To date, the festival has received about 600 submissions, he continued, and he expects the final count to be around 1,600. Many of the short films the festival screens will come out of these unsolicited submissions, but features in the HIFF lineup are much more likely to be from filmmakers Mr. Nugent knows, if not the result of direct negotiation. “That’s why it’s important to be doing this,” he said of heading to his third party in less than two hours.

And that’s why he and a couple of his fellow staffers are flying to Cannes this week to take in one of the world’s premiere film festivals. It will be his first trip to Cannes, which was scheduled too close to the Newport festival for him to attend in years past.

“We’re all fighting over the best films,” he said. “It behooves me to know what films are out there before other people, and who’s interested in bringing a film to the Hamptons.” Unlike at Tribeca, films that screen at Cannes are prime candidates to play at HIFF.

Mr. Nugent finds it easier to recruit for HIFF than the Newport festival. “I really enjoyed my time in Newport but it was a bit smaller and had less of an industry presence.

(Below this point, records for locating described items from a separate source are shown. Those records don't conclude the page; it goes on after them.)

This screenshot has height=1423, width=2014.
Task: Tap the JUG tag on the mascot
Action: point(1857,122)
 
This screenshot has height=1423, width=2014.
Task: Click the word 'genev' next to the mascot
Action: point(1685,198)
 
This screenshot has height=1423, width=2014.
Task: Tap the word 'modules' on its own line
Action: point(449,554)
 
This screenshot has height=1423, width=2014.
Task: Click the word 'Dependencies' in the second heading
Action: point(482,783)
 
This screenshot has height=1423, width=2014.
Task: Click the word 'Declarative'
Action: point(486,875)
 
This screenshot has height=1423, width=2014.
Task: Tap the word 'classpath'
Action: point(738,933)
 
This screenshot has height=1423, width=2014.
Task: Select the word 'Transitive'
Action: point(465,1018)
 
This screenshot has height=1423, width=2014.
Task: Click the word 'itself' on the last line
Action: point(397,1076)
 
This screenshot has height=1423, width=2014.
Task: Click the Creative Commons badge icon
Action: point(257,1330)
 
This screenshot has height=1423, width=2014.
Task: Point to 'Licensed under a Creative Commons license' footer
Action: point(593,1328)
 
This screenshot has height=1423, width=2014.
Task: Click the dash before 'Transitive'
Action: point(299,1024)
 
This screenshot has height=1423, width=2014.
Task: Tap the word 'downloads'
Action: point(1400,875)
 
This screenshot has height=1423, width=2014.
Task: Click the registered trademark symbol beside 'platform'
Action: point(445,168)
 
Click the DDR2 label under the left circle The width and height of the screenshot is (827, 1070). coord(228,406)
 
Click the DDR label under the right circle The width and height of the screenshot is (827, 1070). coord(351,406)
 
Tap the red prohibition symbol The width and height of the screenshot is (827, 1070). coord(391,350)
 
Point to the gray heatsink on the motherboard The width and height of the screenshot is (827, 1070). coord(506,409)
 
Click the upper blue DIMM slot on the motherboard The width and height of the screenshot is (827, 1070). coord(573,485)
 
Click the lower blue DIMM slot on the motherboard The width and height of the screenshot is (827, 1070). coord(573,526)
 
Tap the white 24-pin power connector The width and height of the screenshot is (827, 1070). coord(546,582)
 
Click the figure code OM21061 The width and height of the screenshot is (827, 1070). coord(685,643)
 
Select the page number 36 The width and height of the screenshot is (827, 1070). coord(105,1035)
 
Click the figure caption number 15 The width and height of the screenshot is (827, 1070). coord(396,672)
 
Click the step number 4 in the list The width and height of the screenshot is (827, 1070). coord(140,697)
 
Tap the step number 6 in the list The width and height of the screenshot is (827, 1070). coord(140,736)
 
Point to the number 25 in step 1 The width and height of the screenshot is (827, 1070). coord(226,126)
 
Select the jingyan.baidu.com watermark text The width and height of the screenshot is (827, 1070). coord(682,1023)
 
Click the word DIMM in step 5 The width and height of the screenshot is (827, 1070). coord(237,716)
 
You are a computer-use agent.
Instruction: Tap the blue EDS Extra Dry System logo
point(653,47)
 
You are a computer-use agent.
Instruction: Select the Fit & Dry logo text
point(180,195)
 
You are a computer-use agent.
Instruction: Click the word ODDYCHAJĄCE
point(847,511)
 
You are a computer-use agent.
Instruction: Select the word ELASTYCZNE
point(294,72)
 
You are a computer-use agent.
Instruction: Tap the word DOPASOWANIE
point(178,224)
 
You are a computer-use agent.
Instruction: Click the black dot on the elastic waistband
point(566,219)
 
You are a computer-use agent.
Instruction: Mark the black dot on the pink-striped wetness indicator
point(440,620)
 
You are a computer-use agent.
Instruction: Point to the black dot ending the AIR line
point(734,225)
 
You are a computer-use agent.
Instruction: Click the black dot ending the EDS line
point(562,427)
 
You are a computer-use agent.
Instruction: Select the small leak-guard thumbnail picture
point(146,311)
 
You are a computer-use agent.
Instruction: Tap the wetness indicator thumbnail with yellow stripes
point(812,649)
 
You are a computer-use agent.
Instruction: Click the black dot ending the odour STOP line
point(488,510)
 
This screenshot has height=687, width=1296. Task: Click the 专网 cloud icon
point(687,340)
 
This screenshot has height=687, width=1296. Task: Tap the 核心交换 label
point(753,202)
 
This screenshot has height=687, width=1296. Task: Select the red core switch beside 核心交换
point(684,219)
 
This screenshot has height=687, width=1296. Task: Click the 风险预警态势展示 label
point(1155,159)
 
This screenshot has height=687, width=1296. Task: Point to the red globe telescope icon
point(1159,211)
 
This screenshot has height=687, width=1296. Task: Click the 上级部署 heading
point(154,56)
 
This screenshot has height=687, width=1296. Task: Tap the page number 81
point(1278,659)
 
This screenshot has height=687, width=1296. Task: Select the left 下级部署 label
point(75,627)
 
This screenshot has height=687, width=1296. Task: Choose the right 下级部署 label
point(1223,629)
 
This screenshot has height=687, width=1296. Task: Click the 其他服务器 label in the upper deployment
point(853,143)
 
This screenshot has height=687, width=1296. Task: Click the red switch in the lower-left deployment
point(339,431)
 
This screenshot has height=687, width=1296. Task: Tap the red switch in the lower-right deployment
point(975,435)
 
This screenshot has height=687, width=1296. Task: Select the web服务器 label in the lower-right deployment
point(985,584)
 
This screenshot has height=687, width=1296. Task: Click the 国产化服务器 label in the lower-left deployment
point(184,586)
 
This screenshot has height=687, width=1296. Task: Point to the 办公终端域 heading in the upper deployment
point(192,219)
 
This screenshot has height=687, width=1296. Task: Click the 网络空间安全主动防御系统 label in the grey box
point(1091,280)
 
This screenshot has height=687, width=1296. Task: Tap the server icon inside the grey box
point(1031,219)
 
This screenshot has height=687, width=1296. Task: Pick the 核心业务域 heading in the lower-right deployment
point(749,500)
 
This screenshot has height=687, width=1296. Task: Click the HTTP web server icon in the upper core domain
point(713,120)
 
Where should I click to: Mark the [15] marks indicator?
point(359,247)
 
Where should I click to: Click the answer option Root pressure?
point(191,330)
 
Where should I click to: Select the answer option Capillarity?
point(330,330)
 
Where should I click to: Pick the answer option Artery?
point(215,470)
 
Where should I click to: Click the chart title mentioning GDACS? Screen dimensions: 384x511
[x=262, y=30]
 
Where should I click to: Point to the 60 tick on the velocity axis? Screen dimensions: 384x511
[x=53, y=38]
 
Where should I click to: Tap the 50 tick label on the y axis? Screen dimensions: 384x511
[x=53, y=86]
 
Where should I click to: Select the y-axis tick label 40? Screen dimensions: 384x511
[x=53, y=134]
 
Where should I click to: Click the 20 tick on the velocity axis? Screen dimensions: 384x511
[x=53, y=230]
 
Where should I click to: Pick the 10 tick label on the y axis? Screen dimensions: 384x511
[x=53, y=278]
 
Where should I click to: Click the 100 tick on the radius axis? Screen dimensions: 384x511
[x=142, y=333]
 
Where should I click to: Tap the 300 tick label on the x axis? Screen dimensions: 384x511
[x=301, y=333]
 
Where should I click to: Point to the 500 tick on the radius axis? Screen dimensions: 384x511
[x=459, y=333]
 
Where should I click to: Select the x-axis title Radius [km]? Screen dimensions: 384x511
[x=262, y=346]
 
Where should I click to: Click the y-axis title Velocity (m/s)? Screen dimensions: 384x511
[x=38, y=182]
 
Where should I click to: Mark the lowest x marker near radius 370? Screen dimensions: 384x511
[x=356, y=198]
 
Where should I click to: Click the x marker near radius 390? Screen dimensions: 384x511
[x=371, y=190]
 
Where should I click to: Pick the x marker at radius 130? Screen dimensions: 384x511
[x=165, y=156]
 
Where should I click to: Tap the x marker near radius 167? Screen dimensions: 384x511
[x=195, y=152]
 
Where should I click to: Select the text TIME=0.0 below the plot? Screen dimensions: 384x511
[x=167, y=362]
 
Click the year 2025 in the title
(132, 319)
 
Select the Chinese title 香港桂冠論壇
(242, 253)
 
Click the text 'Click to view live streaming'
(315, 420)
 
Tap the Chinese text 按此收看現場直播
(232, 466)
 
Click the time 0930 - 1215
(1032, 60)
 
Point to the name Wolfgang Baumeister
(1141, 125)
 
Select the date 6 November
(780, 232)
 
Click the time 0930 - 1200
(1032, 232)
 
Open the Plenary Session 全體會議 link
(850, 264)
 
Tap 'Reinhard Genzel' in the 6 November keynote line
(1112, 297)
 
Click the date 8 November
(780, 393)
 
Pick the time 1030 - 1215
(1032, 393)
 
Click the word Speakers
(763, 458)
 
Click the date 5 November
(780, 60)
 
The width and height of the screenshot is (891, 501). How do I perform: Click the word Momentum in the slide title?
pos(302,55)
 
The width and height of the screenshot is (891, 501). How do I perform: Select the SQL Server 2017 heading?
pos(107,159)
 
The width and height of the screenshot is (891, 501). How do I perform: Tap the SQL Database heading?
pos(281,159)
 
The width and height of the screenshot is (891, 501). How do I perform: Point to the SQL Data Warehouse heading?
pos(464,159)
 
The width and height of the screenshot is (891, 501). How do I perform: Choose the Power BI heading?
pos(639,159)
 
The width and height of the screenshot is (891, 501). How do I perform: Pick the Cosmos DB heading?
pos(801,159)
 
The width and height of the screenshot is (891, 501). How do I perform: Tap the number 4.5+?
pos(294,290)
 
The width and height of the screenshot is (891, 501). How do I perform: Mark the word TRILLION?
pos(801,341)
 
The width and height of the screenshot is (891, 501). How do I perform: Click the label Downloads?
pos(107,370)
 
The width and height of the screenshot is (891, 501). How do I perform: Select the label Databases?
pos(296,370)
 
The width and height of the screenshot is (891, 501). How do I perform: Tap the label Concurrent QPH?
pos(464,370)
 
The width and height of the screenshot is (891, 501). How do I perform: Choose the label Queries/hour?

It’s a little tougher to get people to come to it.”

He hopes to continue to grow the stature of the Hamptons festival, and hopes to increase the number of slots for films in competition, but he does not want to increase the number of films the festival presents and says other drastic changes to HIFF are unlikely.

“I thought last year’s [HIFF] was great, but I am quite confident this year will be better,” he said.

The group arrived at the Rivington Hotel, and Mr. Nugent immediately began chatting up editors for film magazines, friends from film festivals he’d attended and filmmakers who talked about their current endeavors.

During one moment of calm, Mr. Nugent turned and quipped: “One more drink and I’m going off the record.”

He headed for the bar. A minute later, he was locked into a new conversation, and “We Can Work It Out” blared out of the lounge’s sound system.